沈毅并没有回答,而是示意让她上车,“我陪你一起过去,等去完派出所正好去法院。”
苏离其实并不是很想让他一起,不过看他的样子想必肯定会跟着,索性就上了车。
路上苏离一反常态,心事重重,连话都说的很少。
沈毅知道她在想什么,也没有刻意寻找话题,给她安静的空间。
等两人来到派出所,齐天明已经在里面等待了。
他仿佛猜到了苏离会提早过来,虽然还没有到上班的时间,也早早就到了。
看到沈毅之后,两人对视一眼,心照不宣。
“苏离同志,这是你父亲的卷宗。”
等三人来到办公室,齐天明没有等苏离索要,就直接把苏振华的卷宗递了过去。
苏离接过的一瞬间,竟然感觉沉甸甸的。
并没有立刻打开,而是在沉默几秒之后,才慢慢翻开。
“苏振华,原五军区,一团团长……”
最上面是关于苏振华的个人介绍,姓名,年龄,军职,十分详细。
“于1967年5月7日失踪……”
苏离从这句开始每一个字都看的格外仔细。
办公室里鸦雀无声,齐天明面色严峻,他已经提前看过卷宗了,对于上面的内容清清楚楚。
同时他也更加肯定苏振华的失踪是有问题的,堂堂一团之长怎么可能突然就消失的无影无踪?

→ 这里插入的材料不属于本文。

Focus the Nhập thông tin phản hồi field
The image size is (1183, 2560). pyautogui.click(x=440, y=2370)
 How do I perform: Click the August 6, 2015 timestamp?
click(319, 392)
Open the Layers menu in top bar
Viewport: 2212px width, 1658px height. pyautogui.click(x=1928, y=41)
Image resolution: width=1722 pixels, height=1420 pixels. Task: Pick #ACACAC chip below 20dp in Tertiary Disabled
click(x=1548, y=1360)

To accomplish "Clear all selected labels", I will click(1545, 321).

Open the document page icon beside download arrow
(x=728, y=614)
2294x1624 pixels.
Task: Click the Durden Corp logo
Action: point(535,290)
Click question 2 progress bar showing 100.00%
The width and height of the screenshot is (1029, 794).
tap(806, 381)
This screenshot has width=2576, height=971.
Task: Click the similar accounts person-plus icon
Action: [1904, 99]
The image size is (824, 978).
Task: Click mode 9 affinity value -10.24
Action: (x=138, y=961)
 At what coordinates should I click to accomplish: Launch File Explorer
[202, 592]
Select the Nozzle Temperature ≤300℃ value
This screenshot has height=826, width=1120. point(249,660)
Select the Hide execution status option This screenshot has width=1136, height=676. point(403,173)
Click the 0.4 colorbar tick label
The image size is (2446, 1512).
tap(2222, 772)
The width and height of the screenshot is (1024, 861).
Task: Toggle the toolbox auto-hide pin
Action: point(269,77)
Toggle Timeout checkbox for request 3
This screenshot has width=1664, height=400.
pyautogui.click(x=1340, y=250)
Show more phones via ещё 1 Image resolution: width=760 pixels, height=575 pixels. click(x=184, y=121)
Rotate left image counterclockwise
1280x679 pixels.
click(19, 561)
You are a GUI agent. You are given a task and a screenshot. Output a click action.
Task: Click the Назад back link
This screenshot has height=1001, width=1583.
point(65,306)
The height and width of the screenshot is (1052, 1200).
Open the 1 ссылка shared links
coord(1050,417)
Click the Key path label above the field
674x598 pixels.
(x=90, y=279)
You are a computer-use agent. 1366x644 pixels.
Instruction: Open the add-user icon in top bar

而且就连军方和警方同时寻找,花费了两年的时间,连一点儿有用的信息都没有查到。
除非这个人在人间消失了!
沈毅则是站在苏离旁边一起看着,神色也是越来越凝重。
苏离从头到尾整整看了两遍,然后才抬起头,声音紧绷到了极点,“怎么连照片都没有?”
沈毅也注意到了这一点,按理说卷宗里是肯定要有当事人照片的。
齐天明立刻说道:“我问过上面了,上面的解释是你父亲身份特殊,地方上也只是配合立案,寻找,所以这上面才没有照片,这也是军方的意思。”
苏离眉头紧皱,看向沈毅,“沈大哥,有这样的说法吗?”
沈毅也并不能给她肯定的回答,迟疑道:“或许军方是有其他的考虑吧。”
“苏离同志,你父亲已经失踪了这么久,就连当年军方和警方一起出动都没有找到,恐怕现在找起来会更加困难了。”
齐天明一边说,一边叹气。
虽然这么说很残忍,但十三年的时间足够让一个人发生巨大的变故了。